ECONOMYNEXT – Negative net open positions in Sri Lanka’s banks were reducing in early July, while flexibility has been given to lenders given current crisis, Central bank officials have said as the country is gripped by the worst monetary crisis in seven decades.

“Given the situation we have given some flexibility for banks on prudential basis for them to manage without imposing strict NOP positions,” Central Bank Governor Nandalal Weerasinghe told reporters after the July monetary policy meeting.

“They can go negative or positive depending on the liquidity availability. They are given the flexibility in this kind of situation.

“They are using that space and going up and down. Some banks are going negative and again acquiring positive if they get liquidity.”

Negative NOP are least in foreign banks and but a found in higher volumes in state and private banks, market sources say.

Sri Lanka’s banks are facing the most severe currency crisis (soft-peg crisis) in the last seven decades with lenders forced to pay up on letters of credit and also repay foreign lenders or depositors with loans to the state or state enterprises sometime being repaid in rupees.

However there is some improvement in July.

“Overall there is a build up of NOP position by the banks these days due to conversion that are taking place,” Director of Economic Research, P K G Harischandra said.

In past forex shortages coming from the soft-peg bank NOPs have mostly been positive, and the central bank have issued rules to reduce them, sometime delaying rate hikes to curtail credit and outflows.

In the current crises some banks had problem honoring swaps and also letters of credit particularly to oil suppliers.

Imports are coming down overall, with higher interest rates curtailing credit.

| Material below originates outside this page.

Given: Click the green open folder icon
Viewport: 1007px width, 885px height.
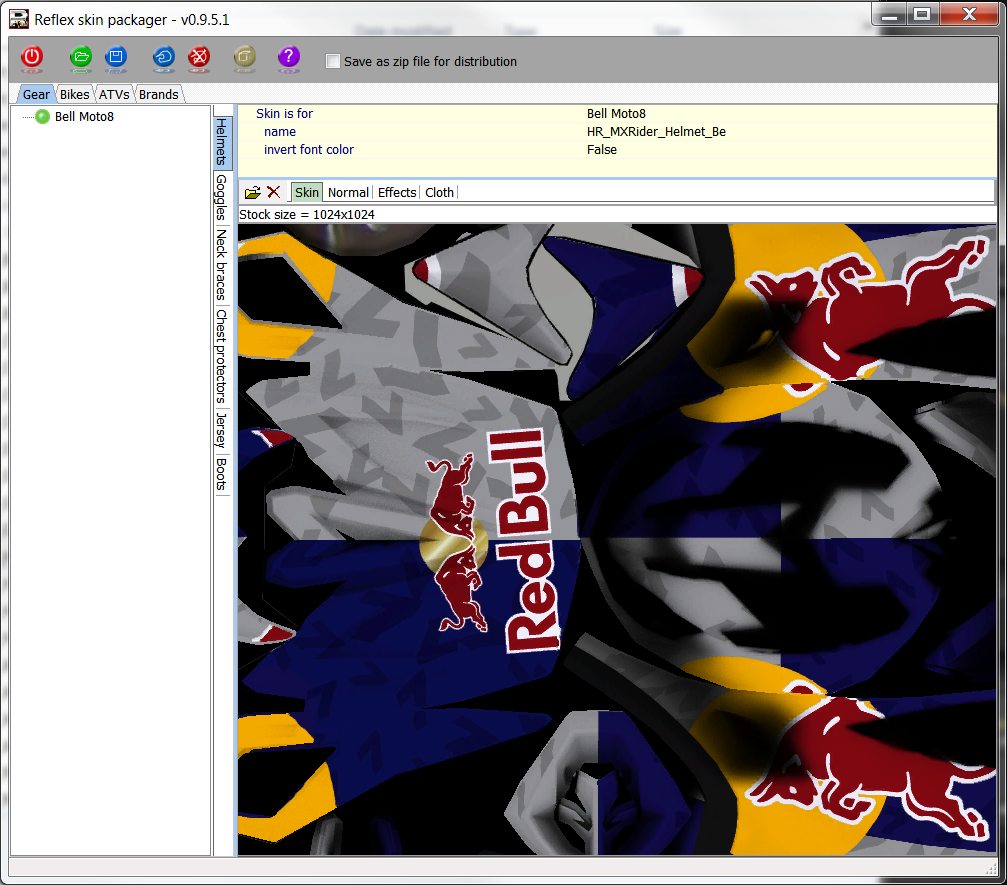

The issue here is there are legacy payments,” Governor Weerasinghe explained. “Those are coming due. There are arrears coming due. The banking system has some arrears to be paid. Those are adding to the day to day outflows.

“That will have to be taken care of, or we have to seek extension of those credits going forward, so that we can manage the situation.”

Sri Lanka’s imports fell to around 1.4 billion dollars in May from around 2 billion dollars in late 2021 when large sterilized interventions were being made. (Colombo/July18/2022)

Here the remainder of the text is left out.